Questa è una bella domanda. Si dice che spesso i figli fanno l’opposto dei genitori. Scherzando tra di noi, ci diciamo che i nostri non vorranno far altro che scappare da qui per trasferirsi nella metropoli più grande che possa esistere, fuggendo da ciò che abbiamo inseguito noi. Tra i figli più grandi dei nostri amici, qualcuno sta dimostrando questa tendenza, mentre altri sembrano seguire le orme dei genitori. Ora è ancora troppo presto per dirlo, mi auguro che le nuove generazioni facciano meglio di noi: la vita è sempre un bagno nel compromesso, noi cerchiamo solo di fare quello che pensiamo sia il meglio.
Ultima domanda: che consigli daresti ad una persona che volesse intraprendere un cambiamento simile?
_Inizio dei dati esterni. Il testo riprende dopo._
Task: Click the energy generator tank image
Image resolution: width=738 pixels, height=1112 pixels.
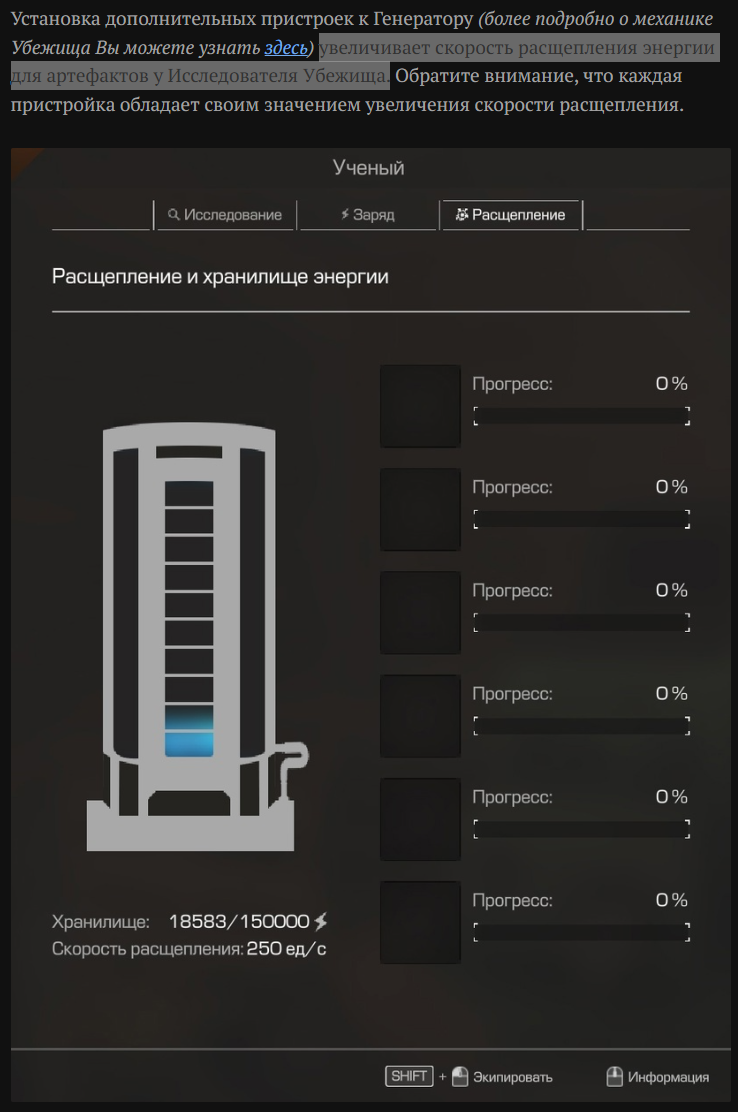Action: click(198, 636)
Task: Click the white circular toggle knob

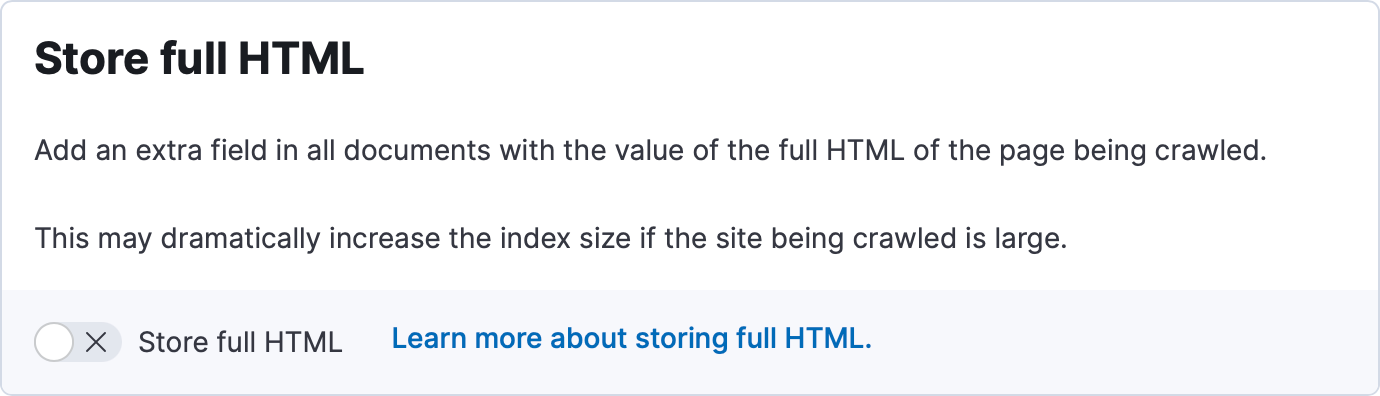Action: click(x=54, y=342)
Innanzitutto, il mio avvertimento è di non seguire i miei consigli: ognuno ha il proprio percorso, deve fare le proprie esperienze, deve sbattere il muso, procedere per tentativi ed errori. Uno spunto che posso dare è: se vi frulla nella testa l’idea che la vita che state facendo non vi soddisfa e vorreste cambiarla, fatelo, non continuate a dirlo e basta, passate dalle parole ai fatti! Se il mondo rurale vi interessa realmente, è meglio che andiate a fare delle esperienze, prima di investire soldi. Sporcatevi le mani, sudate in casa d’altri, vedete come funziona la vita in campagna e decidete se fa per voi o meno: in questo senso, il Wwoof può essere un’ottima opportunità. Poi, se siete ancora convinti che questa sia la vita per voi, tenete sempre nel cassetto un piano B. Siate realisti, perché un progetto può funzionare o meno per i motivi più diversi. Partite in piccolo, non con grossi progetti o grosse cifre. Questo è quello che abbiamo fatto noi e che mi sento di consigliare. Tra l’altro, qui, abbiamo avuto dei ragazzi che hanno fatto esperienze di Workaway o Wwoof. Chi è annoiato dalla vita in città ed è affascinato da quella rurale, ha un’idea molto bucolica di questa realtà: non è così, non è come fare un soggiorno in agriturismo. Bisogna sperimentare, avere voglia di sudare, alzarsi presto e andare a dormire tardi. Personalmente, io sono molto contenta della mia scelta e della mia vita ora.
di Eugenia Gandini
Nata a Milano, cresciuta a Pavia, mi sono trasferita a Torino per frequentare un corso di laurea di cui nessuno ricorda il nome (Scienze strategiche e della sicurezza, nel caso ve lo steste chiedendo). Uso l’autoironia come arma di difesa e mi credo più simpatica di quello che sono in realtà: se le mie battute non sono divertenti, vi prego, non ditemelo, ché mi offendo facilmente. Cerco sempre di vedere il lato positivo in tutto, fino a sfiorare (dicono alcuni) la positività tossica, e mi contraddico facilmente. Un esempio? Ho sempre detto di non volermi sposare, ma su Notion ho già progettato il mio matrimonio e su Pinterest ho una cartella dedicata che aggiorno settimanalmente. Mi piacciono tante (troppe) cose, ma sul podio metterei: la pianificazione e l’organizzazione (anche di questa rivista), Nanni Moretti e le mele gialle (se nella vita i miei progetti falliranno, mi troverete a coltivarle sulle Alpi orientali).